At long last, he has earned his place in popular music history and has
stepped out of Frank Sinatra's shadow to become the sole living standard
bearer for the American songbook. I spoke with Tony not long after two
hijacked planes brought down the twin towers of New York's World Trade
Center. I committed to doing this interview long before September 11 and
it was my honor to interview a man whom I had admired for such a length
of time. In almost six months, it is the only interview I have done and
hopefully, I have done justice to an icon in American music, as always,
told unedited and in his own words.
FRED JUNG: Your thoughts on what has simply become known throughout the
world as 9-11.
TONY
BENNETT: Well, in New York City, I notice on all the news and newspapers
and television that they bombed New York or they bombed America.
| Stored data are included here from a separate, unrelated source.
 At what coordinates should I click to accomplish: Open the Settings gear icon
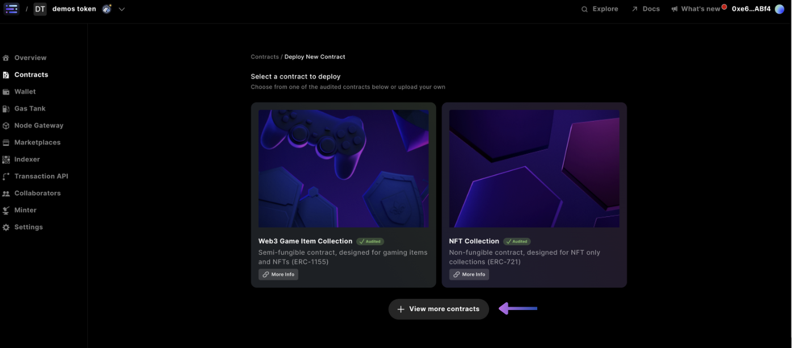(x=6, y=228)
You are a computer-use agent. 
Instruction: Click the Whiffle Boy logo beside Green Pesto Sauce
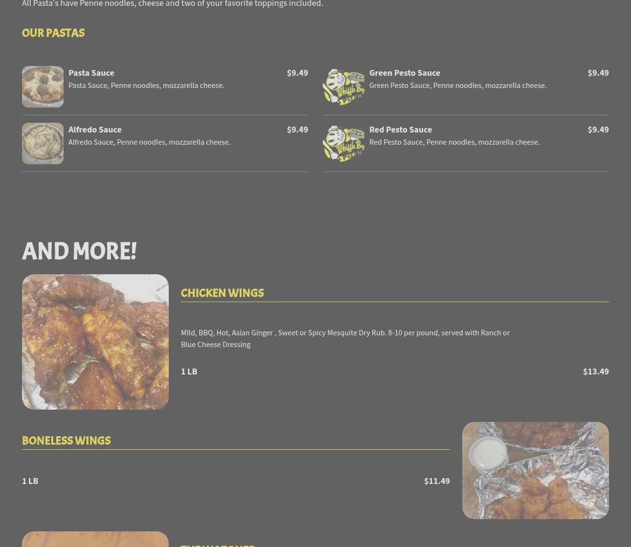point(343,87)
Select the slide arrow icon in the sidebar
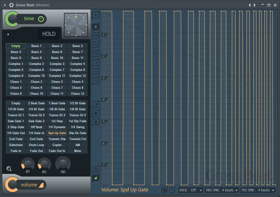 [96, 113]
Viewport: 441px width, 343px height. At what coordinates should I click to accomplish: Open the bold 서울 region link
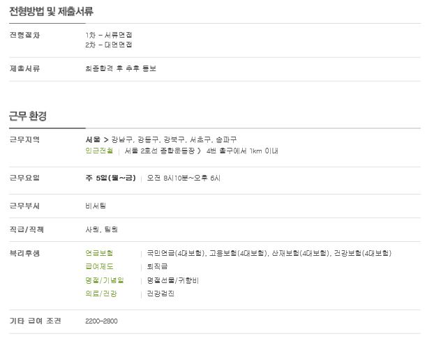click(93, 139)
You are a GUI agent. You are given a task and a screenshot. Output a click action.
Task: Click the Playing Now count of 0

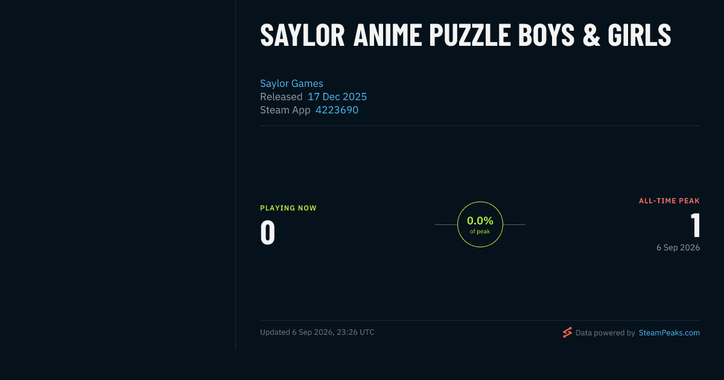(268, 233)
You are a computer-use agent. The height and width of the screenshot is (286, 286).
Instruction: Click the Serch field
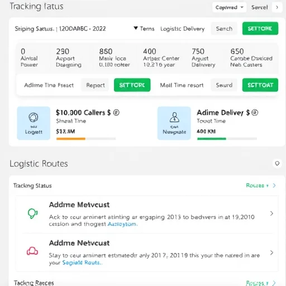(224, 28)
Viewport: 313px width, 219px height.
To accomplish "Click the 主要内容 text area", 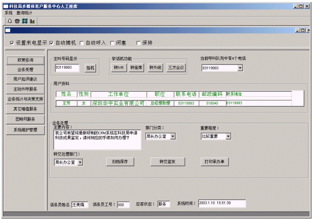I will pos(97,139).
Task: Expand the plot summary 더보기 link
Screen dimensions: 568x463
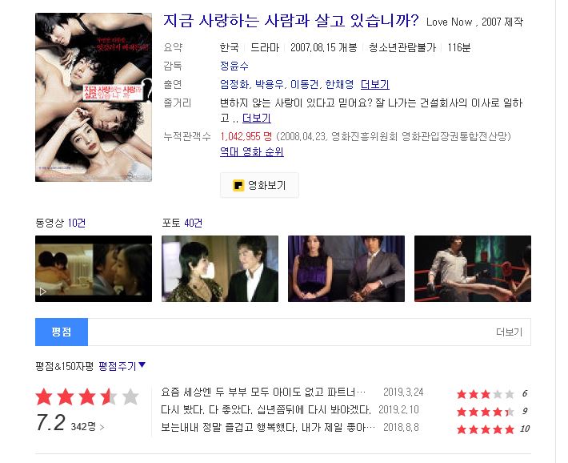Action: 257,119
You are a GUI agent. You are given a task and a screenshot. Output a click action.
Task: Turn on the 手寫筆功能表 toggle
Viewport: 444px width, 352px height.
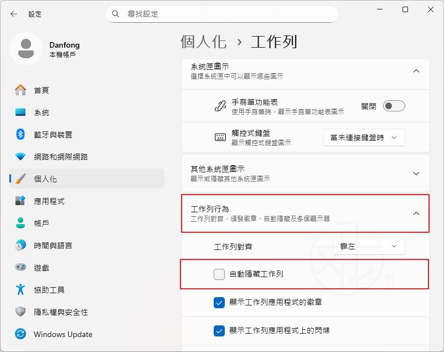(x=394, y=105)
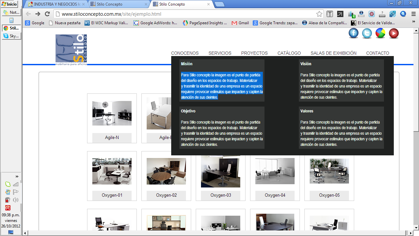Click the Stilo Concepto logo

coord(71,49)
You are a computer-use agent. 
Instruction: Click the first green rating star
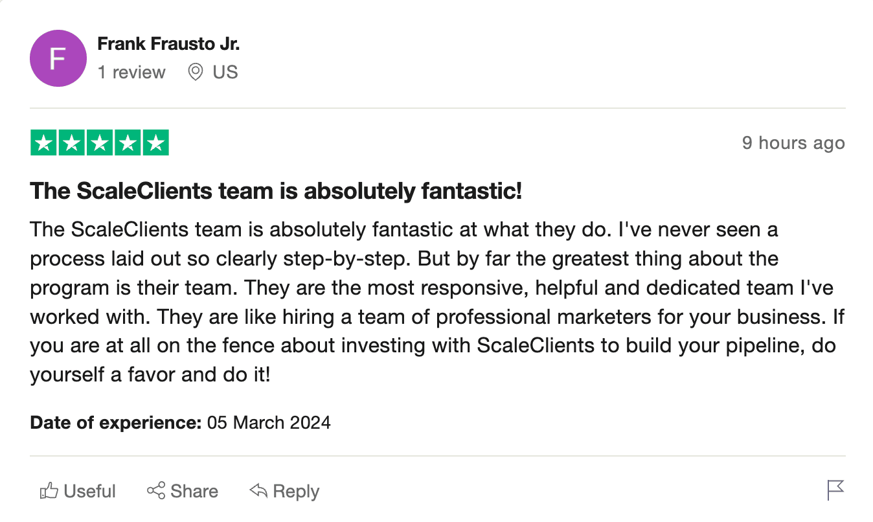[x=44, y=143]
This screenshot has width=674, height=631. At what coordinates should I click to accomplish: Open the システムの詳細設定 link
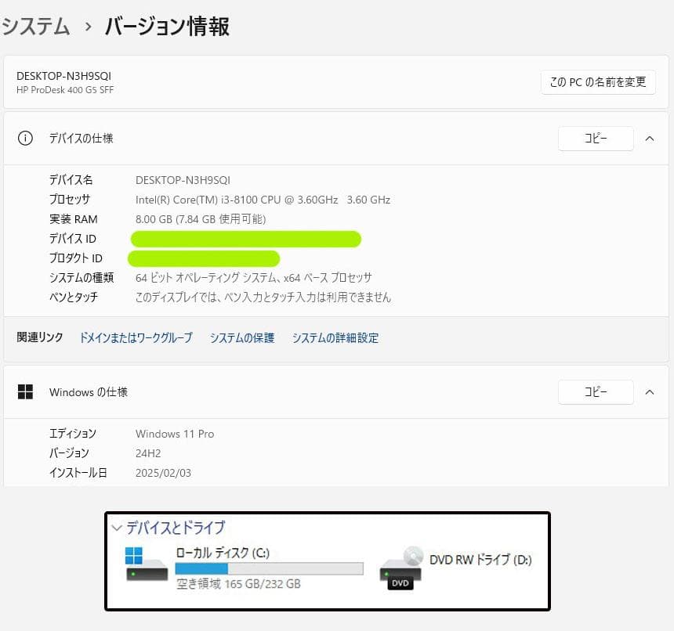pyautogui.click(x=335, y=338)
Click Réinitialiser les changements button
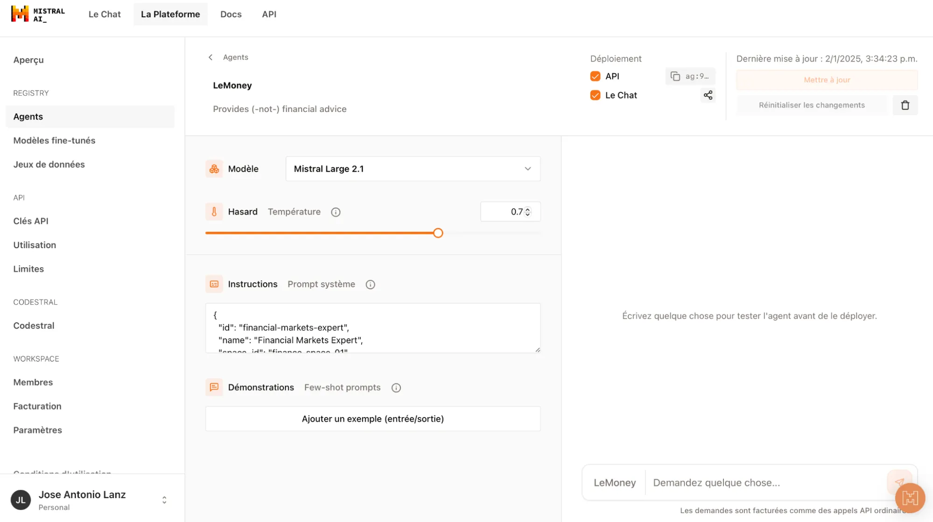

America
at War, New York City was bombed and because I travel as an entertainer
all over the world, I sing everywhere from Malaysia to Singapore to Shanghai
and then over to Europe and all of Canada and all of South America and
Australia and New Zealand, the tragedy is that they bombed the world.
They didn't bomb, and I'm not saying this to anger anybody, I just wanted
to explain how I feel about the insanity of what happened because no matter
where I travel in the world, the reason I live in New York is that everybody
that I've ever met throughout the world lives in New York, every nationality,
every religion, every type of person in the world. In the World Trade
Center, Islamic American citizens were in that building also, so they
bombed themselves. I just, it's the only way that I can explain it is
that they bombed the world. They didn't bomb New York.
FJ: Having not an ounce of musical talent to speak of, I have often wondered
when a person realizes that their gift, in your case, your voice was a
cut above and that it was not only possible, but almost an obligation
to make it your life's work.
TONY
BENNETT: I like the latter part of what you just said, Fred, that I like
this and I'd like to make it my life's work. I've always had the great
gift of knowing from as far back as I can remember and due to my upbringing
with my mom during the Depression and my brother and sister, somehow we
were gifted with a lot of optimism. My parents always gave us a lot of
optimism even though it was in the Depression and I've always known that
I wanted to sing and paint. It's not that I wanted to, I said I have to
and I still feel the same way. I'm seventy-five now and I still feel the
same way. I never stopped learning and I never stopped being interested
in what I'm doing.
FJ:
It has been well documented that you have given much of your time to greeting
and meeting with your fans. It is a quality in entertainers that has faded
with time. Why has it been a priority for you to be a man of the people?
TONY
BENNETT: Well, I've learned that from the fellow who started me out, was
Bob Hope and he was that way and I never knew any other way. They are
the people that made you and I think it's completely incorrect to just
feel that you should, let's get rid of these squares and get out of here.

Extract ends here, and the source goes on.